Lisa sudah menantikan hari ini begitu lama, setelah berhari-hari seragam putih disertai rok berwarna cokelat itu lama tak membalut tubuhnya lagi, kini dapat ia lihat, seragam khas SMA Gaska sudah terpasang sempurna ditubuh rampingnya.
Dengan senyum sumringah terpatri dibibir plumnya, cewek itu meraih tas yang sempat ia taruh diatas meja rias, berjalan sedikit santai keluar kamar, syukurlah sebab efek samping kemoterapi sudah sepenuhnya hilang, dua minggu ke depan—ia akan kembali menjalankan jadwal kemoterapinya itu.
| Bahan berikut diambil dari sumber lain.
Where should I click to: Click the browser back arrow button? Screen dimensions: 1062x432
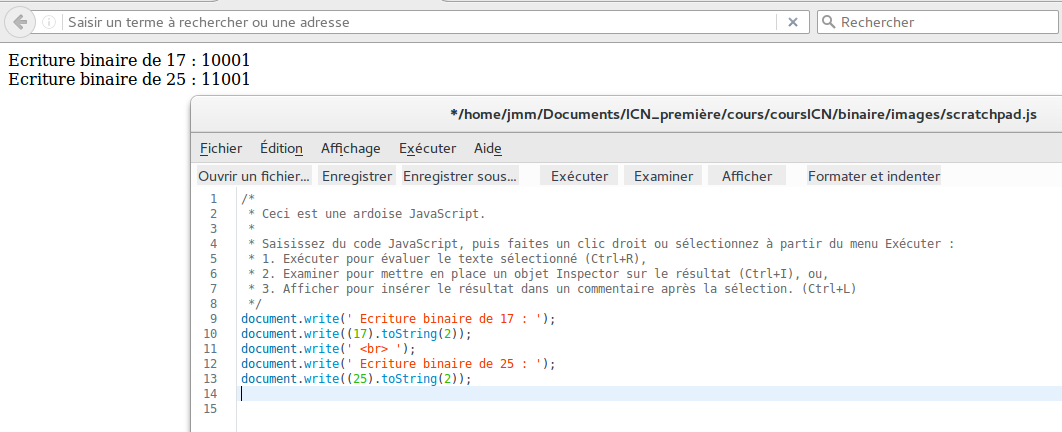pyautogui.click(x=20, y=22)
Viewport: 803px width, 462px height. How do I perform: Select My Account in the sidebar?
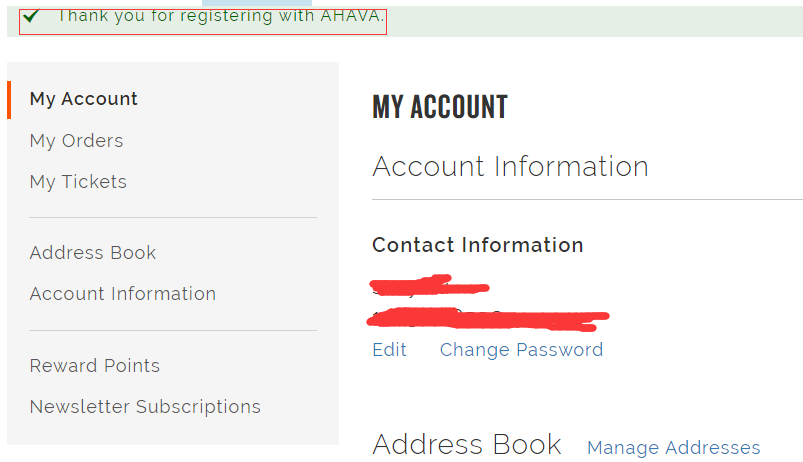tap(84, 99)
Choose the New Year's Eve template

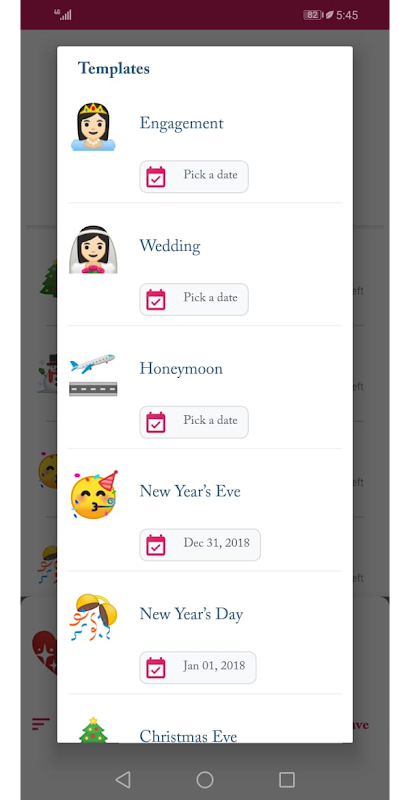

Namun tak berselang lama setelah kakinya menapaki anak tangga terakhir hingga ia benar-benar berdiri dilantai pertama. Suara gelak tawa dari Lucy terdengar tak jauh dari tempatnya berdiri, dapat ia lihat seorang lelaki bertubuh tegap dengan kemeja putih duduk disamping wanita itu sembari memangku Rion—serta Yujin yang duduk dilantai tepat dihadapan Lucy dengan posisi membelakang agar wanita itu dapat dengan leluasa menyisir rambutnya.
Benar-benar seperti keluarga bahagia.
Tidak apa-apa, Lisa bisa mengatasi ini, ia hanya perlu pamit pergi tanpa harus banyak bicara pada mereka, sebab semakin ia berada dalam lingkaran kehangatan keluarga mereka—semakin sesak dadanya ketika memori manis tentang papanya kembali berputar.
“Ma, aku pamit ke sekolah.”
Lucy yang tengah menata rambut Yujin mendongak, ia tersenyum. “Kamu gak sarapan dulu?”
“Gak papah, aku bisa sarapan di kantin.”
“Gak boleh makan telat lho, Sa. Kamu lagi sakit,” sahut Sean—lelaki paruhbaya dengan wajah tampan yang dihiasi sedikit kerutan disana, tanpa sadar ucapannya justru memberi makna lain bagi Lisa.
“Iya tau kok, aku penyakitan.”
“Lisa ....”
“Apa?” Lisa menoleh ke arah Lucy setelah mendapat teguran halus namun dengan nada ketegasan yang terdengar ditelinganya.
“Dia papa kamu Lisa.”
“Emang kenapa? Apa ucapan Lisa tadi salah?” Lisa tertawa, memalingkan wajah ketika Yujin berdiri hendak menghampirinya. “Aku cuma mau pamit ke sekolah.”
“Bareng-bareng aja, sekolah kamu dan Yujin juga searah dengan kantor Papa.” lagi-lagi Sean menyahut, lelaki itu tak akan menyerah dengan mudah untuk mendapat hati dari sang anak tiri.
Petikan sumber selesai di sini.